## Work required
Restate word for word the entries below, starting with the line with "This screenshot has width=827, height=883." and continuing through the line with "Open settings via the gear sidebar icon". Include both of those lines and no others.

Data under study section start

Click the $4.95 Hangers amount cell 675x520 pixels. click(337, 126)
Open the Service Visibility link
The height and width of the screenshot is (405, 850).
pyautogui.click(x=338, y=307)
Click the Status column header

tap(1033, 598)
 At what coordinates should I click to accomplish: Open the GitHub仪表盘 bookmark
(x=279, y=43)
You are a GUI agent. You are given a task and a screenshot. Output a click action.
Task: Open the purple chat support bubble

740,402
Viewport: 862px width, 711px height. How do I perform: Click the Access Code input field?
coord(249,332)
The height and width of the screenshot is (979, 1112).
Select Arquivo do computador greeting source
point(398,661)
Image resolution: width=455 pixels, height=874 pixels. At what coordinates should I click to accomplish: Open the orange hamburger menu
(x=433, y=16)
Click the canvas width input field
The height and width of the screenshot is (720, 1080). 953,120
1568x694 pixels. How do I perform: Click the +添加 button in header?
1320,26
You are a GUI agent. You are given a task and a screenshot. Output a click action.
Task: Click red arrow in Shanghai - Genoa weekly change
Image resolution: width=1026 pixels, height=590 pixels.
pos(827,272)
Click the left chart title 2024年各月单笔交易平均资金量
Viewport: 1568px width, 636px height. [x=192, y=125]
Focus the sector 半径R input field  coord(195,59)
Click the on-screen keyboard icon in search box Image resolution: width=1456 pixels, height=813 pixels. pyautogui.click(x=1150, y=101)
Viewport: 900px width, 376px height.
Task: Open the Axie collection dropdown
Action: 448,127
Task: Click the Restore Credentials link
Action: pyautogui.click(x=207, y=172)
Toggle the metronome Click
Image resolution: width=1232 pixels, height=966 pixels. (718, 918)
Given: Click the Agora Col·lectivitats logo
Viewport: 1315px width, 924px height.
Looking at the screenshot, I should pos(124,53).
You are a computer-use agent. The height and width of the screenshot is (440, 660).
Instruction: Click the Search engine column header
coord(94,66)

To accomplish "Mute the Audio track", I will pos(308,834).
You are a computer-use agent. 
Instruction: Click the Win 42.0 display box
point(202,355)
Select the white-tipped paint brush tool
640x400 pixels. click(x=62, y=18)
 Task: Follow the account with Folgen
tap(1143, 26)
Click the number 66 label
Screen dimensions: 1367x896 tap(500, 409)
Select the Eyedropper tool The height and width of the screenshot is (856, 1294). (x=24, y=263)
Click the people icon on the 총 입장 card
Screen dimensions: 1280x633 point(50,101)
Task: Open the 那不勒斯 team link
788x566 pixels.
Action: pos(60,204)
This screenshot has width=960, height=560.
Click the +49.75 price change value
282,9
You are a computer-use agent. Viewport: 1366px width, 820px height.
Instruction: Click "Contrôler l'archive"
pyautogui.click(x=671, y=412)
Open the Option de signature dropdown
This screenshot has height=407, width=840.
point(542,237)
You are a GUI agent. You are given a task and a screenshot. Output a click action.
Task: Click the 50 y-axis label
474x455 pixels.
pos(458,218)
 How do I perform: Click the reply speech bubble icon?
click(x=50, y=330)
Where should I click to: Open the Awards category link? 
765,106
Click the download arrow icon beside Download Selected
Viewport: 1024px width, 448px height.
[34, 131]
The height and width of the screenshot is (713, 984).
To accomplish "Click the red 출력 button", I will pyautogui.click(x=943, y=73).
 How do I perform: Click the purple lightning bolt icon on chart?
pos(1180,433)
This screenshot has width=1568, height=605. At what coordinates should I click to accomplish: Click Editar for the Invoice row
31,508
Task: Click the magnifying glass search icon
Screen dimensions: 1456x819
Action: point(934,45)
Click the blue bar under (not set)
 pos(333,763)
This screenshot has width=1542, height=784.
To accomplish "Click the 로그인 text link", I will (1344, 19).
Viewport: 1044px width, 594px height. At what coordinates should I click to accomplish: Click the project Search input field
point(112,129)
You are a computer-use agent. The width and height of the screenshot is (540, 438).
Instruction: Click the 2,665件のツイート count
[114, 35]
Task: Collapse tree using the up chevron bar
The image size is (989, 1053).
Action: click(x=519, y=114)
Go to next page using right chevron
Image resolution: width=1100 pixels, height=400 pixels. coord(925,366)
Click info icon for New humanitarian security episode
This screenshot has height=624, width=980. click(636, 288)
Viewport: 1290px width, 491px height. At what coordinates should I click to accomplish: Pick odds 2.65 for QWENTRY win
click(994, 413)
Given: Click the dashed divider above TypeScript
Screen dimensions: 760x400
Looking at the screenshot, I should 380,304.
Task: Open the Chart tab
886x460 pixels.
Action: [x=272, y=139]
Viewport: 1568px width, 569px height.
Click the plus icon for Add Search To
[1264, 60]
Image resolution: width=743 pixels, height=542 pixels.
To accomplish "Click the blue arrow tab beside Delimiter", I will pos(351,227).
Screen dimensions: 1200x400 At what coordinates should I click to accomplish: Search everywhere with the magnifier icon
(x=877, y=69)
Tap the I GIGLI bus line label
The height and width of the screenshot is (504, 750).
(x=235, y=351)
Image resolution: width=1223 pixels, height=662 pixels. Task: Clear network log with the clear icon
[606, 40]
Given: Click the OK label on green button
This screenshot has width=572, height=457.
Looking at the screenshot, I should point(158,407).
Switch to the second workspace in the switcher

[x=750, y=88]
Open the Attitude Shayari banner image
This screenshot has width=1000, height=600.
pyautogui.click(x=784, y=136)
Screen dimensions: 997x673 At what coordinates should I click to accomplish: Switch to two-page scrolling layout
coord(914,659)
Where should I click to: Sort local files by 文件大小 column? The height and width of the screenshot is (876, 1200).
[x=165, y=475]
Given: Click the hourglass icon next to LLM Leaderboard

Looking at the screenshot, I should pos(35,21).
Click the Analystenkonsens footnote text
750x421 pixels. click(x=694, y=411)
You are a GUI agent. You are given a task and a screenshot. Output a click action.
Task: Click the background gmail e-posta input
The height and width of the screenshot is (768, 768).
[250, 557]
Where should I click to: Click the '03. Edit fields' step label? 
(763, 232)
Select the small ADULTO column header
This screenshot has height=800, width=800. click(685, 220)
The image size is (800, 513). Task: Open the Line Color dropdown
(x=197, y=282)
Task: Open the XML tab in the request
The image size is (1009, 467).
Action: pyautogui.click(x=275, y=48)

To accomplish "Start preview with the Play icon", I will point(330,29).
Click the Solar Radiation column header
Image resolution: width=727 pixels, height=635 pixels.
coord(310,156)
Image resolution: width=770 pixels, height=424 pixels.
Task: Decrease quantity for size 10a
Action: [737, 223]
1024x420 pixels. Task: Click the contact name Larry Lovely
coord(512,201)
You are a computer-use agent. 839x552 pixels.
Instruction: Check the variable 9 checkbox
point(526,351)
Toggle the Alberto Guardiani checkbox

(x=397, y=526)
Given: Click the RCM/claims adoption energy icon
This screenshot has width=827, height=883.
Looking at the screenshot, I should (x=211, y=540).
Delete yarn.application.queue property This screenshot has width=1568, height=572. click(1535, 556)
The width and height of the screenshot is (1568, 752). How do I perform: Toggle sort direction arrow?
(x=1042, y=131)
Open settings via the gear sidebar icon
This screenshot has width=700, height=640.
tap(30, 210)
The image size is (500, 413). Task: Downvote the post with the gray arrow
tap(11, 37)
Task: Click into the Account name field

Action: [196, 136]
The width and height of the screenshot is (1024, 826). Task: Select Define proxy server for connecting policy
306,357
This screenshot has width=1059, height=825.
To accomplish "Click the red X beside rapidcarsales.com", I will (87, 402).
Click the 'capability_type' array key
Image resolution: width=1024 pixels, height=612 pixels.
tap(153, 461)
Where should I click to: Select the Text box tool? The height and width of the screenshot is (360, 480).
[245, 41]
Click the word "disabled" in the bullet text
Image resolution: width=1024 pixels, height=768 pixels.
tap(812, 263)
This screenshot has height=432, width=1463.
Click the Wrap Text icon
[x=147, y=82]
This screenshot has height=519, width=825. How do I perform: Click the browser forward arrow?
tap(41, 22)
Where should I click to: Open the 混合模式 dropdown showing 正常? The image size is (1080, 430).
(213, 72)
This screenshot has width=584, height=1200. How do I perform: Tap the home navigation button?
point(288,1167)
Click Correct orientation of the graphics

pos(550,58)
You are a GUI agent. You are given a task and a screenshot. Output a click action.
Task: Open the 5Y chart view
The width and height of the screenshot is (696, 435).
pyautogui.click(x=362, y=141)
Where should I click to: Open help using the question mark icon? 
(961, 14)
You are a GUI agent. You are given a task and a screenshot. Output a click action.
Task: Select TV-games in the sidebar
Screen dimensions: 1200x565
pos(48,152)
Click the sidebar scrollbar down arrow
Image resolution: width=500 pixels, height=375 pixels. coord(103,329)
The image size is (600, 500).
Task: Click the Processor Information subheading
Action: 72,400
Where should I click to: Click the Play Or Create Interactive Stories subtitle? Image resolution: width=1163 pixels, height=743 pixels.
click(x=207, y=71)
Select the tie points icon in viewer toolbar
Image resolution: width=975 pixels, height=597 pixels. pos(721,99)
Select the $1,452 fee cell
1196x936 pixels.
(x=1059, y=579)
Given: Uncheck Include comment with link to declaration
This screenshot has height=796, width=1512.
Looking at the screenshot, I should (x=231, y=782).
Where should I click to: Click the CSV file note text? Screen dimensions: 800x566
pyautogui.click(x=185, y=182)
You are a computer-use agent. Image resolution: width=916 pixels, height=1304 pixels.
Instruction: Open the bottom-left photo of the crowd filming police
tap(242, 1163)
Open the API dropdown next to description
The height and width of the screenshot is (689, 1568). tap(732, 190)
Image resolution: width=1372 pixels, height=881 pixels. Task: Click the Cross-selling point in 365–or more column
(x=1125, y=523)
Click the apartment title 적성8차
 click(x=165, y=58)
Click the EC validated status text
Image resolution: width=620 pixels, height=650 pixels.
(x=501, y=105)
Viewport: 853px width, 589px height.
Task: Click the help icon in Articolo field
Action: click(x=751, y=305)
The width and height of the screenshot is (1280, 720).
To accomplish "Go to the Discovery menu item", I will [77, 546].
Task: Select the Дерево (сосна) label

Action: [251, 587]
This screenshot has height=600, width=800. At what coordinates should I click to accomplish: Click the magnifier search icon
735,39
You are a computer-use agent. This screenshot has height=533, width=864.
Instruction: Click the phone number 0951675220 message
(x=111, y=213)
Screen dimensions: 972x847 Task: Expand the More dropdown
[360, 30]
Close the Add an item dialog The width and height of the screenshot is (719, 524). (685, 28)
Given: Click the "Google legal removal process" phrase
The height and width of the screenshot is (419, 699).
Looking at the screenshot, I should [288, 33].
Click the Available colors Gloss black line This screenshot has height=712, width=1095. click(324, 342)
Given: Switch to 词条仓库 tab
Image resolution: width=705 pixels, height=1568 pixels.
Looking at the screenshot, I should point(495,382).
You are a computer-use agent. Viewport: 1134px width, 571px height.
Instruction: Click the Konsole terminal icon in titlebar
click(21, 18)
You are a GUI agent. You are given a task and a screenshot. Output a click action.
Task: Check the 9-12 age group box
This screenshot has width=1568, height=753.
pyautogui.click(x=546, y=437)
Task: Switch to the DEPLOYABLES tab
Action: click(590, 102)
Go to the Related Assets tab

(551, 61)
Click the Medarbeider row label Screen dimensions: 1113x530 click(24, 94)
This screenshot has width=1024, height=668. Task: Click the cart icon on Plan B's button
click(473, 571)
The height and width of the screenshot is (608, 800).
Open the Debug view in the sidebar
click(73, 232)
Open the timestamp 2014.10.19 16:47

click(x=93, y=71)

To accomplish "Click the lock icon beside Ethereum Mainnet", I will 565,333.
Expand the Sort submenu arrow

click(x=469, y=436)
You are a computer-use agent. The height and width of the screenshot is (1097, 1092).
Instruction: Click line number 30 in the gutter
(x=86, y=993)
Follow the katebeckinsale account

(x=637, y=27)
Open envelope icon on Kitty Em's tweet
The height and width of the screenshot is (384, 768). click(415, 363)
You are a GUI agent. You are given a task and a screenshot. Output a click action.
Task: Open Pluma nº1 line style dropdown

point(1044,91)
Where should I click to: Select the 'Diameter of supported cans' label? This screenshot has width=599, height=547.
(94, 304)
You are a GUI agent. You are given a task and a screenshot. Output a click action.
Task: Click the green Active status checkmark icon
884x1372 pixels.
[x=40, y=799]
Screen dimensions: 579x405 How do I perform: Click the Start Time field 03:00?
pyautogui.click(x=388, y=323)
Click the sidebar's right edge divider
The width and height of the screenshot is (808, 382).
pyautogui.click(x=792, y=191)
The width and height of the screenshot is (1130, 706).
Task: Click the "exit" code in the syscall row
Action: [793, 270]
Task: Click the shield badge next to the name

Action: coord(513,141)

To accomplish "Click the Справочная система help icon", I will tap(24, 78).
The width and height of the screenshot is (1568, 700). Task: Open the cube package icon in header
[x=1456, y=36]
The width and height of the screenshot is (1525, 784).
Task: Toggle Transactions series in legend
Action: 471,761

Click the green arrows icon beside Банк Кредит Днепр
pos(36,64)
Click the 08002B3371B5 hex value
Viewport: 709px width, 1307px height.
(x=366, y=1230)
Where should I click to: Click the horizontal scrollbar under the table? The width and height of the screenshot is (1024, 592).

Data under study section end

## Exercise solution
This screenshot has width=827, height=883.
Looking at the screenshot, I should (x=211, y=540).
Delete yarn.application.queue property This screenshot has width=1568, height=572. click(1535, 556)
The width and height of the screenshot is (1568, 752). How do I perform: Toggle sort direction arrow?
(x=1042, y=131)
Open settings via the gear sidebar icon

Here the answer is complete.